Requirement –
Reproduce all of the material below verbatim, changing nothing.

Dataset records –
════════════════════

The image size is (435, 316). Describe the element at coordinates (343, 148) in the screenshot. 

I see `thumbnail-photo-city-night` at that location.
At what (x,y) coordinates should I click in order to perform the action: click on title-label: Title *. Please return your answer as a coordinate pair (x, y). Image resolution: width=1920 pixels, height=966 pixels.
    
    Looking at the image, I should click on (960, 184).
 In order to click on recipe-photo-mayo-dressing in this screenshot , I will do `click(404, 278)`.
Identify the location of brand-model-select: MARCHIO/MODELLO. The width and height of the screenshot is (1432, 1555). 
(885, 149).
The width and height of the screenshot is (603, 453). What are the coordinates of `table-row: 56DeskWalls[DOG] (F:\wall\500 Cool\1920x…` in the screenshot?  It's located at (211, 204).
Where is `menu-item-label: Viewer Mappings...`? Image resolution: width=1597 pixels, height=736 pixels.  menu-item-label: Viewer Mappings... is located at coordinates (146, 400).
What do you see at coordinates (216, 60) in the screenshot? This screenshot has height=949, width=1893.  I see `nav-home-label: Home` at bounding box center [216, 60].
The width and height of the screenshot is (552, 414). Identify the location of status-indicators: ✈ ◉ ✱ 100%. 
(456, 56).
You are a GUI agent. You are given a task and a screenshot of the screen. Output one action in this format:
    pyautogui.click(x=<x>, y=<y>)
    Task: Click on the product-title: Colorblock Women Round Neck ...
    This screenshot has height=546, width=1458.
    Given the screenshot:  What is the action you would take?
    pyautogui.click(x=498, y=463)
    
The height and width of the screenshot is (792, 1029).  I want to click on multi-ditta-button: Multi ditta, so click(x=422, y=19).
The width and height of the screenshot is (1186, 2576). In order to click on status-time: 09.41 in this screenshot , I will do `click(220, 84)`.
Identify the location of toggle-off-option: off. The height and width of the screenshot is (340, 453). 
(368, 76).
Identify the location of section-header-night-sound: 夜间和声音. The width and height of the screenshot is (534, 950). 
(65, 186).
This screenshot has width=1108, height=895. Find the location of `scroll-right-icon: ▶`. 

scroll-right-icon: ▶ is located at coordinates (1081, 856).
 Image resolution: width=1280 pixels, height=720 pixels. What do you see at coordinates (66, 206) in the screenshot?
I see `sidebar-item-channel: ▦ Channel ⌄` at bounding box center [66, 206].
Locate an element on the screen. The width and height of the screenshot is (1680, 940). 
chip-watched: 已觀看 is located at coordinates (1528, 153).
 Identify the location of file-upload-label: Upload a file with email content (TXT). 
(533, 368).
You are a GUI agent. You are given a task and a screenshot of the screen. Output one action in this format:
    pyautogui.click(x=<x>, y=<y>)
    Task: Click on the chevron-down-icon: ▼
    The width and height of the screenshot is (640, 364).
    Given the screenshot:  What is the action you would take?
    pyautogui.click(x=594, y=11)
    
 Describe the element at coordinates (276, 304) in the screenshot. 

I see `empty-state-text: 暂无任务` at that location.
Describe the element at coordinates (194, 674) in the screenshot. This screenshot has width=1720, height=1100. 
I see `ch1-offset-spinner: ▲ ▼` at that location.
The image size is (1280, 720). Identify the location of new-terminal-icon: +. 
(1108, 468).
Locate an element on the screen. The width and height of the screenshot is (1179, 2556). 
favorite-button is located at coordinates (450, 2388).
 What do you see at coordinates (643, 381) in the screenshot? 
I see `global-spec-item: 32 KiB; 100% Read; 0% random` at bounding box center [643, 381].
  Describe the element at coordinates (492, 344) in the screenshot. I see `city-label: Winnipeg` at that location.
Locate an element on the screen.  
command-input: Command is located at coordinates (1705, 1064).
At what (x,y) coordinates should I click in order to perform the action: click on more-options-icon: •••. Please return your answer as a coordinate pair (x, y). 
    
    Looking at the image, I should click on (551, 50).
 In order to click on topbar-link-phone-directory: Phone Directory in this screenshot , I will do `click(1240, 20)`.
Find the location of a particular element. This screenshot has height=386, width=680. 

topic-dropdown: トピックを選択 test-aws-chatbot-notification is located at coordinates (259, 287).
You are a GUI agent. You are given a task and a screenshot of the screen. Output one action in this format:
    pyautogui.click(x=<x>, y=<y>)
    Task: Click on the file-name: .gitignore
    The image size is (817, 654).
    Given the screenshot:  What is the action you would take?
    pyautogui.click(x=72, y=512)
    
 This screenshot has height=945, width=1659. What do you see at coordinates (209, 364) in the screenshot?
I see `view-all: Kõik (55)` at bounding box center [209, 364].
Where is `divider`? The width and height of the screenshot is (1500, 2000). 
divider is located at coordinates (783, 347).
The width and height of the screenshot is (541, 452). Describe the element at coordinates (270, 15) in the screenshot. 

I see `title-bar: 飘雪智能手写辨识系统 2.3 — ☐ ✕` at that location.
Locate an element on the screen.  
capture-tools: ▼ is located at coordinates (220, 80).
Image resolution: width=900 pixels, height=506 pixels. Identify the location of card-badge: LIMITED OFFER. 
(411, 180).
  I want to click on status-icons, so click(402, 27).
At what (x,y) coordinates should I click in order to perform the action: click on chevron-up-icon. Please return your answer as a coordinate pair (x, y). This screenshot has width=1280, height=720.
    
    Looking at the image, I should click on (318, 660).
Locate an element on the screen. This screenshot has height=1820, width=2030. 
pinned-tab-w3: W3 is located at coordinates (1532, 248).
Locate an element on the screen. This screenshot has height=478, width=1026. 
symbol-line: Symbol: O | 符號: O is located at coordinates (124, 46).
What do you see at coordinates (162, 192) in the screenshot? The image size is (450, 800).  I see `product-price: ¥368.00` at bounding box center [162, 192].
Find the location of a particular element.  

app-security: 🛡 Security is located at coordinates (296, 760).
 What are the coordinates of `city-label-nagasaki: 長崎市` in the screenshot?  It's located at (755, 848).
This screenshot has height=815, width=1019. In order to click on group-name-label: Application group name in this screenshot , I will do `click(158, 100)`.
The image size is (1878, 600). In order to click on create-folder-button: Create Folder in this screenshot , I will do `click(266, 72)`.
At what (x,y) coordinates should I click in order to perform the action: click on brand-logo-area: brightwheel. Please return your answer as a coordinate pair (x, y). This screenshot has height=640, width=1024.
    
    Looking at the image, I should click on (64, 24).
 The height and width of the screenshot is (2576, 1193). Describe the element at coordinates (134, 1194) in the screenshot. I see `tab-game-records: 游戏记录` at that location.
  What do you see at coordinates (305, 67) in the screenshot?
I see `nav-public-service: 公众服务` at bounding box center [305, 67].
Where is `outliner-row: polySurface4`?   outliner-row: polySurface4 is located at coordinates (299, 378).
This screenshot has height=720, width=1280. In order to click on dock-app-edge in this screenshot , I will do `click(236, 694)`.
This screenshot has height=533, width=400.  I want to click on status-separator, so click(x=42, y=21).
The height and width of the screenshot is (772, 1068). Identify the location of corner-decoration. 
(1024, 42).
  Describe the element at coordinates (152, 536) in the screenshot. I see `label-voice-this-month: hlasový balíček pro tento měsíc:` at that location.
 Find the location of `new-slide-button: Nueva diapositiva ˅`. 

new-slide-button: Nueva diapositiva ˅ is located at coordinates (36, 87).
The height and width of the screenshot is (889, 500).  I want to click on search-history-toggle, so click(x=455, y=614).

════════════════════

Response –
The image size is (435, 316). Describe the element at coordinates (343, 148) in the screenshot. 

I see `thumbnail-photo-city-night` at that location.
At what (x,y) coordinates should I click in order to perform the action: click on title-label: Title *. Please return your answer as a coordinate pair (x, y). Image resolution: width=1920 pixels, height=966 pixels.
    
    Looking at the image, I should click on (960, 184).
 In order to click on recipe-photo-mayo-dressing in this screenshot , I will do `click(404, 278)`.
Identify the location of brand-model-select: MARCHIO/MODELLO. The width and height of the screenshot is (1432, 1555). 
(885, 149).
The width and height of the screenshot is (603, 453). What are the coordinates of `table-row: 56DeskWalls[DOG] (F:\wall\500 Cool\1920x…` in the screenshot?  It's located at (211, 204).
Where is `menu-item-label: Viewer Mappings...`? Image resolution: width=1597 pixels, height=736 pixels.  menu-item-label: Viewer Mappings... is located at coordinates (146, 400).
What do you see at coordinates (216, 60) in the screenshot? This screenshot has height=949, width=1893.  I see `nav-home-label: Home` at bounding box center [216, 60].
The width and height of the screenshot is (552, 414). Identify the location of status-indicators: ✈ ◉ ✱ 100%. 
(456, 56).
You are a GUI agent. You are given a task and a screenshot of the screen. Output one action in this format:
    pyautogui.click(x=<x>, y=<y>)
    Task: Click on the product-title: Colorblock Women Round Neck ...
    This screenshot has height=546, width=1458.
    Given the screenshot:  What is the action you would take?
    pyautogui.click(x=498, y=463)
    
The height and width of the screenshot is (792, 1029).  I want to click on multi-ditta-button: Multi ditta, so click(x=422, y=19).
The width and height of the screenshot is (1186, 2576). In order to click on status-time: 09.41 in this screenshot , I will do `click(220, 84)`.
Identify the location of toggle-off-option: off. The height and width of the screenshot is (340, 453). 
(368, 76).
Identify the location of section-header-night-sound: 夜间和声音. The width and height of the screenshot is (534, 950). 
(65, 186).
This screenshot has width=1108, height=895. Find the location of `scroll-right-icon: ▶`. 

scroll-right-icon: ▶ is located at coordinates (1081, 856).
 Image resolution: width=1280 pixels, height=720 pixels. What do you see at coordinates (66, 206) in the screenshot?
I see `sidebar-item-channel: ▦ Channel ⌄` at bounding box center [66, 206].
Locate an element on the screen. The width and height of the screenshot is (1680, 940). 
chip-watched: 已觀看 is located at coordinates (1528, 153).
 Identify the location of file-upload-label: Upload a file with email content (TXT). 
(533, 368).
You are a GUI agent. You are given a task and a screenshot of the screen. Output one action in this format:
    pyautogui.click(x=<x>, y=<y>)
    Task: Click on the chevron-down-icon: ▼
    The width and height of the screenshot is (640, 364).
    Given the screenshot:  What is the action you would take?
    pyautogui.click(x=594, y=11)
    
 Describe the element at coordinates (276, 304) in the screenshot. 

I see `empty-state-text: 暂无任务` at that location.
Describe the element at coordinates (194, 674) in the screenshot. This screenshot has width=1720, height=1100. 
I see `ch1-offset-spinner: ▲ ▼` at that location.
The image size is (1280, 720). Identify the location of new-terminal-icon: +. 
(1108, 468).
Locate an element on the screen. The width and height of the screenshot is (1179, 2556). 
favorite-button is located at coordinates (450, 2388).
 What do you see at coordinates (643, 381) in the screenshot? 
I see `global-spec-item: 32 KiB; 100% Read; 0% random` at bounding box center [643, 381].
  Describe the element at coordinates (492, 344) in the screenshot. I see `city-label: Winnipeg` at that location.
Locate an element on the screen.  
command-input: Command is located at coordinates (1705, 1064).
At what (x,y) coordinates should I click in order to perform the action: click on more-options-icon: •••. Please return your answer as a coordinate pair (x, y). 
    
    Looking at the image, I should click on (551, 50).
 In order to click on topbar-link-phone-directory: Phone Directory in this screenshot , I will do `click(1240, 20)`.
Find the location of a particular element. This screenshot has height=386, width=680. 

topic-dropdown: トピックを選択 test-aws-chatbot-notification is located at coordinates (259, 287).
You are a GUI agent. You are given a task and a screenshot of the screen. Output one action in this format:
    pyautogui.click(x=<x>, y=<y>)
    Task: Click on the file-name: .gitignore
    The image size is (817, 654).
    Given the screenshot:  What is the action you would take?
    pyautogui.click(x=72, y=512)
    
 This screenshot has height=945, width=1659. What do you see at coordinates (209, 364) in the screenshot?
I see `view-all: Kõik (55)` at bounding box center [209, 364].
Where is `divider`? The width and height of the screenshot is (1500, 2000). 
divider is located at coordinates (783, 347).
The width and height of the screenshot is (541, 452). Describe the element at coordinates (270, 15) in the screenshot. 

I see `title-bar: 飘雪智能手写辨识系统 2.3 — ☐ ✕` at that location.
Locate an element on the screen.  
capture-tools: ▼ is located at coordinates (220, 80).
Image resolution: width=900 pixels, height=506 pixels. Identify the location of card-badge: LIMITED OFFER. 
(411, 180).
  I want to click on status-icons, so click(402, 27).
At what (x,y) coordinates should I click in order to perform the action: click on chevron-up-icon. Please return your answer as a coordinate pair (x, y). This screenshot has width=1280, height=720.
    
    Looking at the image, I should click on (318, 660).
Locate an element on the screen. This screenshot has height=1820, width=2030. 
pinned-tab-w3: W3 is located at coordinates (1532, 248).
Locate an element on the screen. This screenshot has height=478, width=1026. 
symbol-line: Symbol: O | 符號: O is located at coordinates (124, 46).
What do you see at coordinates (162, 192) in the screenshot? The image size is (450, 800).  I see `product-price: ¥368.00` at bounding box center [162, 192].
Find the location of a particular element.  

app-security: 🛡 Security is located at coordinates (296, 760).
 What are the coordinates of `city-label-nagasaki: 長崎市` in the screenshot?  It's located at (755, 848).
This screenshot has height=815, width=1019. In order to click on group-name-label: Application group name in this screenshot , I will do `click(158, 100)`.
The image size is (1878, 600). In order to click on create-folder-button: Create Folder in this screenshot , I will do `click(266, 72)`.
At what (x,y) coordinates should I click in order to perform the action: click on brand-logo-area: brightwheel. Please return your answer as a coordinate pair (x, y). This screenshot has height=640, width=1024.
    
    Looking at the image, I should click on (64, 24).
 The height and width of the screenshot is (2576, 1193). Describe the element at coordinates (134, 1194) in the screenshot. I see `tab-game-records: 游戏记录` at that location.
  What do you see at coordinates (305, 67) in the screenshot?
I see `nav-public-service: 公众服务` at bounding box center [305, 67].
Where is `outliner-row: polySurface4`?   outliner-row: polySurface4 is located at coordinates (299, 378).
This screenshot has height=720, width=1280. In order to click on dock-app-edge in this screenshot , I will do `click(236, 694)`.
This screenshot has height=533, width=400.  I want to click on status-separator, so click(x=42, y=21).
The height and width of the screenshot is (772, 1068). Identify the location of corner-decoration. 
(1024, 42).
  Describe the element at coordinates (152, 536) in the screenshot. I see `label-voice-this-month: hlasový balíček pro tento měsíc:` at that location.
 Find the location of `new-slide-button: Nueva diapositiva ˅`. 

new-slide-button: Nueva diapositiva ˅ is located at coordinates (36, 87).
The height and width of the screenshot is (889, 500).  I want to click on search-history-toggle, so click(x=455, y=614).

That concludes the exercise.